Фрунзик знал, насколько недоволен капитан его ранением. Да, легкое, да, пуля всего лишь чиркнула по плечу. Но и Хайк — не герой голливудского фильма, а пистолет — не детская рогатка. Мышцы руки повреждены, и хоть она не потеряла подвижности, ее необходимо держать в покое. Да и ощущения, откровенно говоря, ниже среднего. Видимо, руководствуясь именно этими соображениями, Ермолов настолько неохотно разрешил бойцу сменить его на ночном дежурстве. Сам же Фрунзик считал недопустимым гонять балду, когда остальные вкалывают. По — другому его воспитывали: каким бы ни было твое моральное и физическое состояние, со своим отрядом ты в любой момент должен быть готов и в драку полезть, и пулю словить, и браги напиться, и рассвет встретить. А то, что парни и начальство до сих пор имя твое коверкают — так, мелочь, хоть и раздражающая.

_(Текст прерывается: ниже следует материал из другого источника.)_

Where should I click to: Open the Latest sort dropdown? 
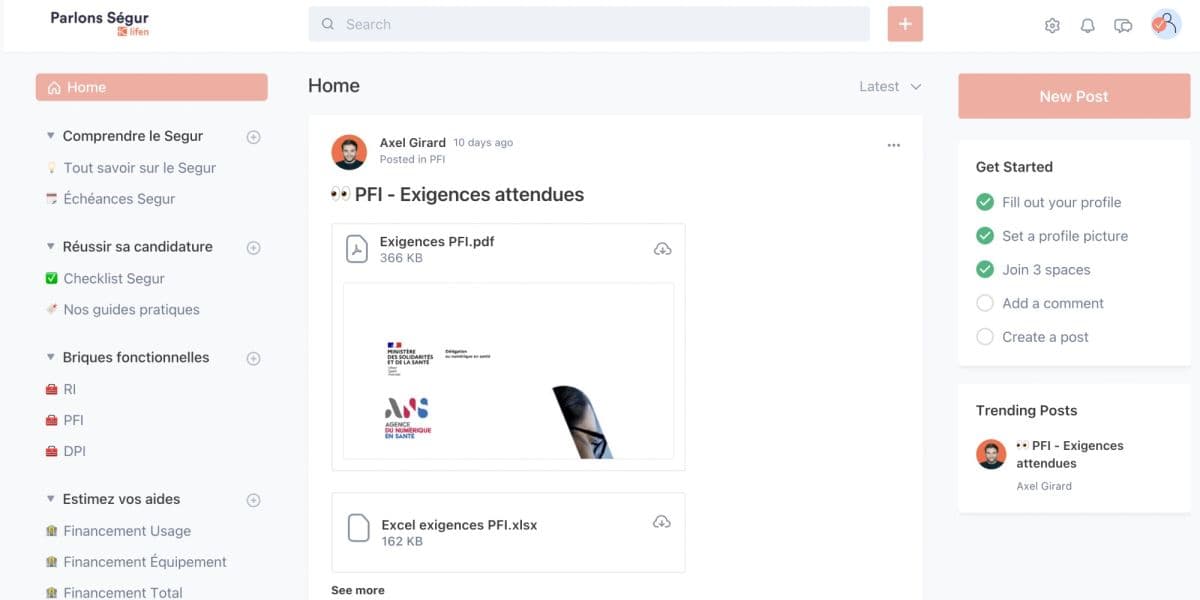point(889,86)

Вот и ерзал теперь Фрунзик на операторском сиденье в надстройке, пытаясь найти удобное положение для перебинтованной руки. Попутно ругая себя за слабость. Настоящий мужчина и воин не имеет права жаловаться на жизнь. Ну разве что в разговоре с очень умным человеком — с самим собой, — и максимально тихо. А лучше молча.

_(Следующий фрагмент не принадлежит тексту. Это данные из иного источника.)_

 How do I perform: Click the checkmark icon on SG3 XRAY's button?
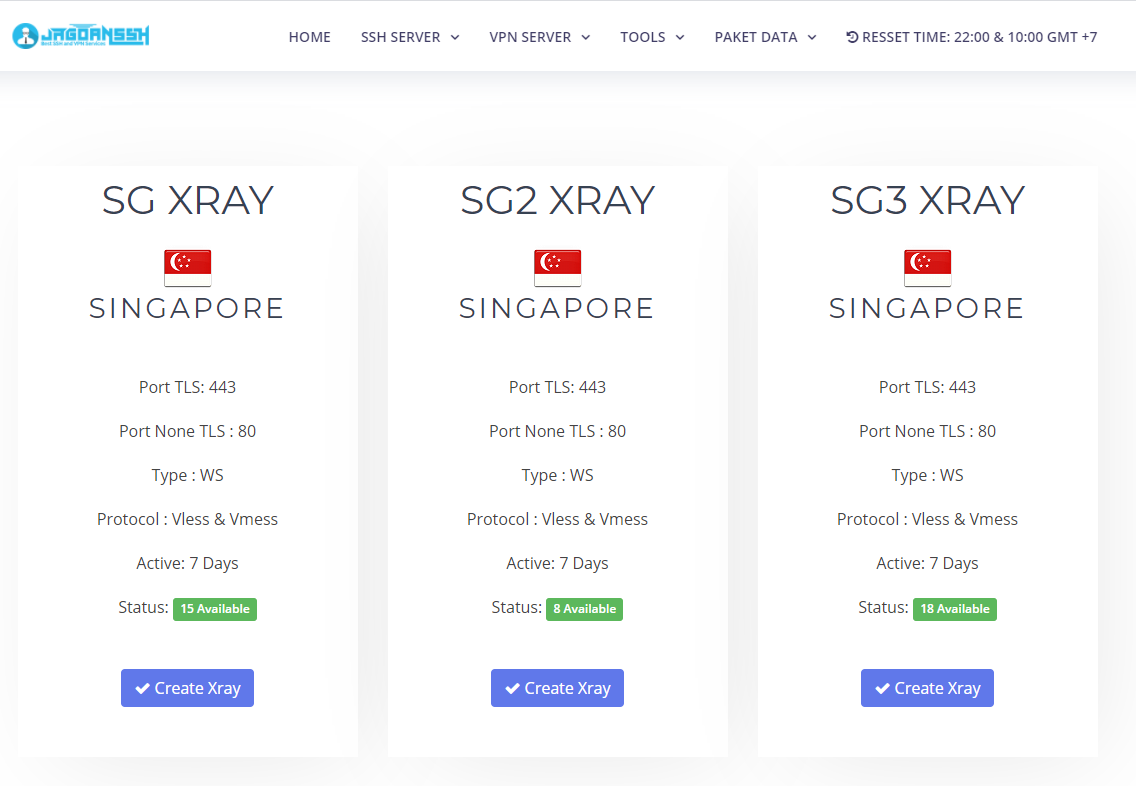(882, 688)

Кое‑как примостив, наконец, многострадальную конечность, парень осмотрел лагерь. И в очередной раз удивился, насколько сильно изменилась местность. С самого рождения он не отходил от периметра Полярных Зорь дальше нескольких километров. Сопки, поросшие карликовыми березками, в обрамлении каменных валунов. Невообразимо близкое небо, в зимнюю пору расцветающее северным сиянием. Сотни озерков, родников, болот, топей. Таким был его родной край. А здесь… Здесь совсем другой мир, другая природа. Что ни лес — то непроходимые дебри, что ни дерево — то гигант, казалось, поддерживающий ветками небосвод. Иные животные, иные растения. И люди иные.

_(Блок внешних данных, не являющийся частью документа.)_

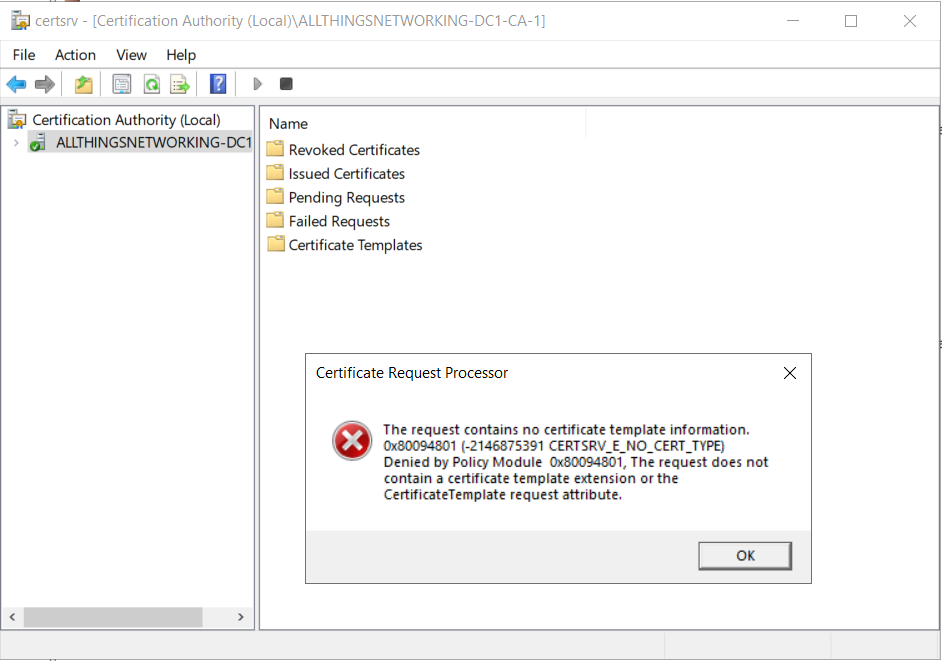Click the Up one level folder icon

Фрунзик заметил на краю поляны движение, и спустя мгновение среди деревьев показалась невысокая темная фигура, бесшумно лавирующая среди низких веток с грациозностью кошки. Парень улыбнулся: Вика вернулась. Хайк давно не воспринимал девушку как угрозу. Скорее, как очень чудаковатого товарища. Учитывая его собственные пунктики насчет имени, — кто без греха, пусть первым кинет камень. И да, если случится вернуться домой, надо будет обязательно навестить батюшку. Давненько он не исповедовался — перед выходом не хватило времени, чтобы незаметно улизнуть от ока командира. Заядлый атеист, он не слишком поддерживал подобную набожность в своих бойцах. Но и не мешал, и на том спасибо.
Когда охотница вышла на поляну, улыбка медленно сползла с лица Фрунзика. То, что было принято им за ловкость, на деле оказалось банальной слабостью. Вику заметно шатало, она едва волочила ноги. А дойдя до спящего на краю лагеря Николая, и вовсе опустилась на колени.